(Data items)
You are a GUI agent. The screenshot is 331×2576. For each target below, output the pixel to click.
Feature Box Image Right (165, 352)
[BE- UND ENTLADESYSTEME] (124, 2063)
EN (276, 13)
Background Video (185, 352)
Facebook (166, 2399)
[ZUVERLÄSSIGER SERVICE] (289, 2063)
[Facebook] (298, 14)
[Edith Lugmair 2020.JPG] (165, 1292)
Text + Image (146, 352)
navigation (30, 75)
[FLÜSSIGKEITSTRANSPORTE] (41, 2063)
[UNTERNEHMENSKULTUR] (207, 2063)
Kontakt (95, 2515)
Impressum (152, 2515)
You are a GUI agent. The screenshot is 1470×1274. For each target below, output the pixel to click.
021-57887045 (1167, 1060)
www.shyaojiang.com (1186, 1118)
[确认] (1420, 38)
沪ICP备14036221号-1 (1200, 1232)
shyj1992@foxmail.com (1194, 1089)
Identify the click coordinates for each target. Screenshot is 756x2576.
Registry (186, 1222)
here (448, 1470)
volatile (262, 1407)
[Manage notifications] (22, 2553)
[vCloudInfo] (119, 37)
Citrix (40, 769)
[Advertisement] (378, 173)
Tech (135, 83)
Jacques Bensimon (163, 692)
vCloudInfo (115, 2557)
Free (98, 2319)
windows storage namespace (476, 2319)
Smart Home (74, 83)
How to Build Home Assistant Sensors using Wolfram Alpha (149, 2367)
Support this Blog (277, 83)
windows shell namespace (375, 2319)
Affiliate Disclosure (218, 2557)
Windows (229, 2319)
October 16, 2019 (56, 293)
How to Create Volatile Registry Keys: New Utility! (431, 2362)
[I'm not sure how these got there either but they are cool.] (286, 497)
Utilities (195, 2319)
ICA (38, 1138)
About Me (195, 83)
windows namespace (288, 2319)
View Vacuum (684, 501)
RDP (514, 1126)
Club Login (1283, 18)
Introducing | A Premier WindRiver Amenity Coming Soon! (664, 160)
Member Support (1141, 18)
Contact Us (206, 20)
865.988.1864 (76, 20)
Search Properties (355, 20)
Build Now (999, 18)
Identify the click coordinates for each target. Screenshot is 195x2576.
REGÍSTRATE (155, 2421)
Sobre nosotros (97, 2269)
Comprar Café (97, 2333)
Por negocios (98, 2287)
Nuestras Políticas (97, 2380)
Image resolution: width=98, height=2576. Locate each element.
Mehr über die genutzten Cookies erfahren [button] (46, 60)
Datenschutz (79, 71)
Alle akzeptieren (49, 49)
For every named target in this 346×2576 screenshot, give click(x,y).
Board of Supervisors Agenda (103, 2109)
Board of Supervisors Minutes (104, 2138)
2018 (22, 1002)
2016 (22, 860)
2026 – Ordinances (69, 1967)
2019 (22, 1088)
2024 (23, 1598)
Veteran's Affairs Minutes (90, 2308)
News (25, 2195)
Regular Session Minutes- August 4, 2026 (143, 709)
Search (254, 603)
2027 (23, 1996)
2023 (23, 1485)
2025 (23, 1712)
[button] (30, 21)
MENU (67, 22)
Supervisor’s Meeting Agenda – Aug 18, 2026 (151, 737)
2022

* [About this task] All that is wanted is the stretch of lines above from the one containing "Sobre nosotros (97, 2269)" through the one containing "MENU (67, 22)", duplicated exactly.

* [Result for this task]
Sobre nosotros (97, 2269)
Comprar Café (97, 2333)
Por negocios (98, 2287)
Nuestras Políticas (97, 2380)
Image resolution: width=98, height=2576. Locate each element.
Mehr über die genutzten Cookies erfahren [button] (46, 60)
Datenschutz (79, 71)
Alle akzeptieren (49, 49)
For every named target in this 346×2576 screenshot, give click(x,y).
Board of Supervisors Agenda (103, 2109)
Board of Supervisors Minutes (104, 2138)
2018 (22, 1002)
2016 (22, 860)
2026 – Ordinances (69, 1967)
2019 (22, 1088)
2024 (23, 1598)
Veteran's Affairs Minutes (90, 2308)
News (25, 2195)
Regular Session Minutes- August 4, 2026 (143, 709)
Search (254, 603)
2027 (23, 1996)
2023 (23, 1485)
2025 (23, 1712)
[button] (30, 21)
MENU (67, 22)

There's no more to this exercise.